3 Ce chiffrage et ceux qui suivent correspondent aux cahiers conservés dans le fonds du CDL. Rien n’indique qu’il n’y en ait pas eu davantage.
4 Ce cahier précise pour chaque vœu qu’il a été adopté à l’unanimité sauf le droit de vote à 18 ans et aux soldats qui recueille deux refus.
5 Les délégations municipales nommées à la Libération se confondent parfois avec le CLL.
6 Le CDL recense de façon optimiste 123 CLL en mars 1945. En fait, les CLL sont sur le déclin et celui-ci va s’accélérer après les élections municipales de fin avril-début mai.
7 Luc Capdevila, Les Bretons au lendemain de l’Occupation. Imaginaire et comportement d’une sortie de guerre 1944-1945, Les PUR, 1999, p. 308-311.
8 Pour comprendre l’état d’esprit d’une population que l’attitude de certains Italiens a exaspéré pendant l’Occupation italienne, voir notre article « Résistance et xénophobie dans le Var à la Libération », Cahiers de la Méditerranée, no 52, juin 1996, p. 9-23. Cette demande de sanction contre les Italiens d’origine est fréquente, ainsi à Trans où le CLL demande une loi sévère sur les étrangers résidants et la révision de certaines naturalisations (la section socialiste faisant une motion spéciale à ce sujet), mais aussi – ce qui est plus rare – l’intégration d’office dans la nationalité française de tous les étrangers du maquis ou combattants FFI.

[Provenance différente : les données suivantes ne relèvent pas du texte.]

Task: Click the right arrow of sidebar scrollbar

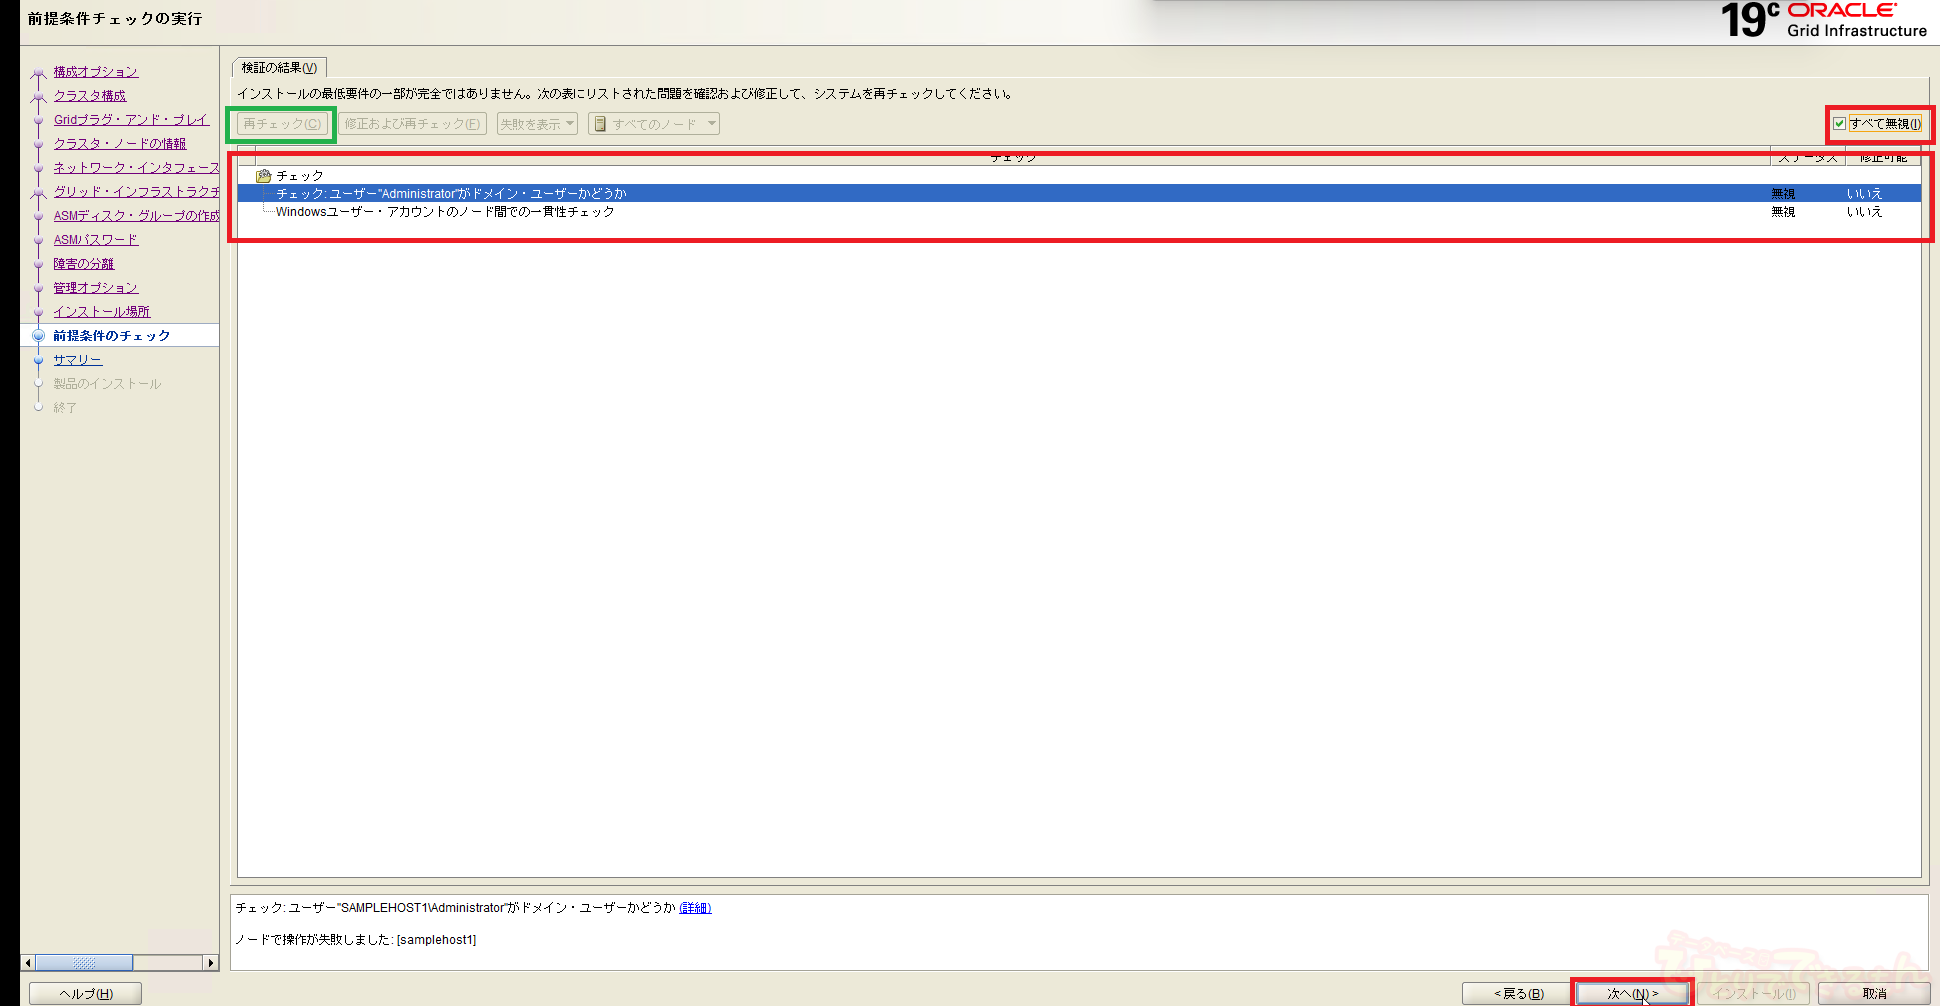Action: (x=210, y=963)
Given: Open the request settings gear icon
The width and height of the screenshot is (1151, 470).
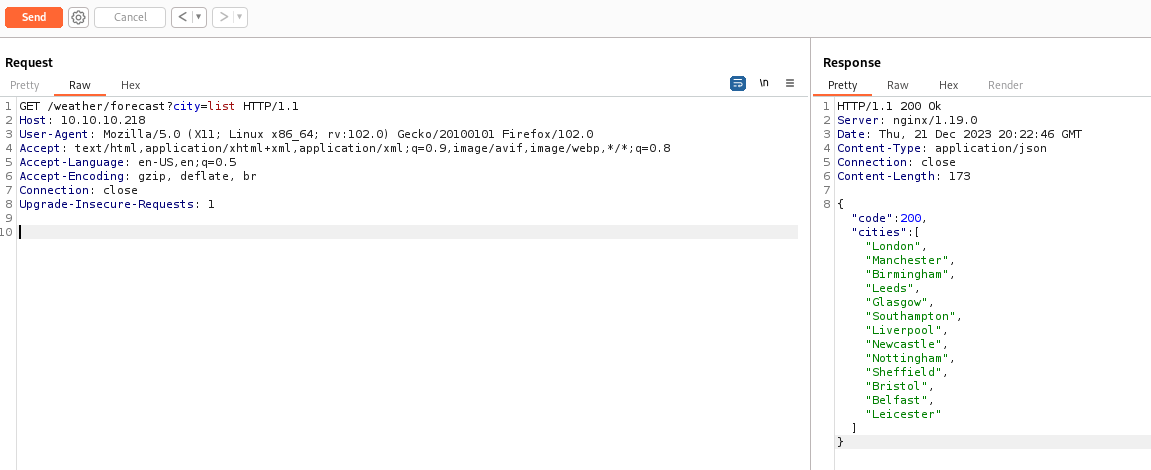Looking at the screenshot, I should (x=79, y=17).
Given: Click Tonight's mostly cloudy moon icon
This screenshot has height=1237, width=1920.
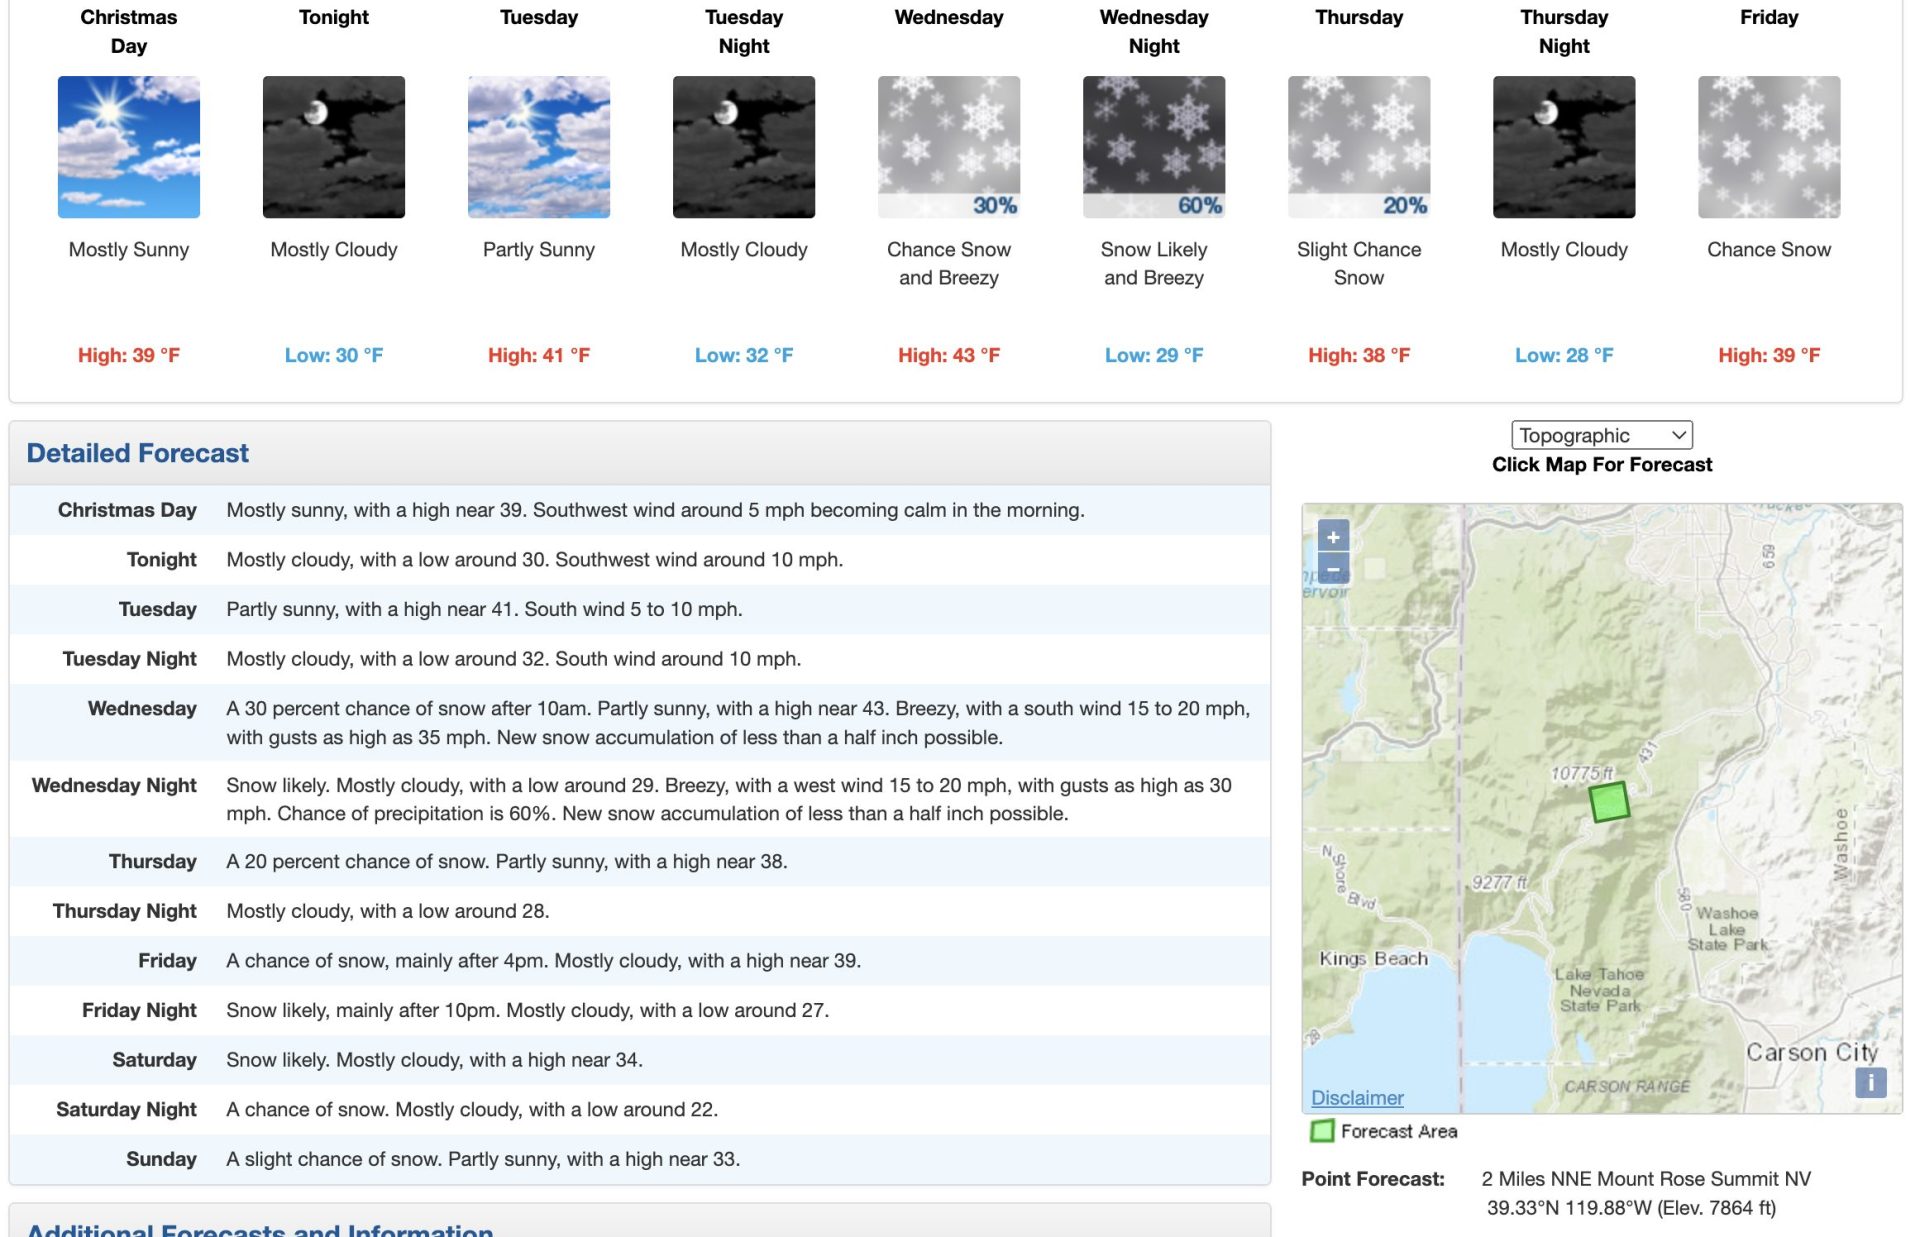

9 Ce n’est pas seulement un vœu de circonstance consécutif à la suppression des Milices patriotiques de la Libération. Il reflète aussi la volonté du pouvoir local, lui aussi « libéré » par les événements de l’été 1944, de s’affirmer.
10 Ce dernier point, rajouté et manuscrit, concerne, comme nous l’avons vu, le rationnement. La remise des transports à la CGT fait partie d’une revendication générale du PC. Le point 13 sur les prix des productions agricoles s’accompagne le plus souvent dans d’autres cahiers de la suppression des intermédiaires. Le point 12 renvoie au programme du CNR.
11 Ailleurs, ce sera le tourisme, par exemple à Hyères. Et à Trans, près de Draguignan, la cellule communiste propose de créer un chemin des touristes le long des cascades.
12 À La Môle, l’assemblée suggère que la révision des canalisations, du bassin et des sources soit financée par un emprunt ouvert par la commune auprès des usagers. Pour l’anecdote, relevons le remplacement des détersifs qui abîment le linge par le savon proposé par le CLL Barjols…
13 Sur cet instituteur, voir Julien Teissère, Idéologie d’un instituteur varois, Aix-en-Provence, Université de Provence, maîtrise d’Histoire, 2001. Dans ce village « rouge », à forte influence communiste, les deux signataires des cahiers sont le plutôt libertaire Teissère et le responsable socialiste local.
14 À Collobrières, on considère que les gens de la campagne devraient être mieux payés que ceux de la ville, puisque la vie y est plus chère. À Châteaudouble, petit village perché au nord de Draguignan, on souhaite des attributions de vêtements et chaussures de travail supplémentaires car on les use plus à la campagne qu’en ville.
15 À Gonfaron, où l’influence communiste est forte, le risque d’exode rural est brandi si l’on ne fournit pas le fourrage et la paille indispensables au travail.
16 Où l’on souhaite, notamment, harmoniser les salaires et revaloriser les instituteurs pour qu’ils restent au village.
17 On voit là l’influence du résistant Léo Lapeyre, employé de l’arsenal de Toulon, réfugié dans ce beau village, et qui sera après guerre président de l’association des Amis des villages varois.
18 Et l’assemblée parisienne des 15 et 16 décembre débat notamment des élections à venir, des pouvoirs des CDL de l’effort de guerre, de la presse nouvelle (et de l’épuration).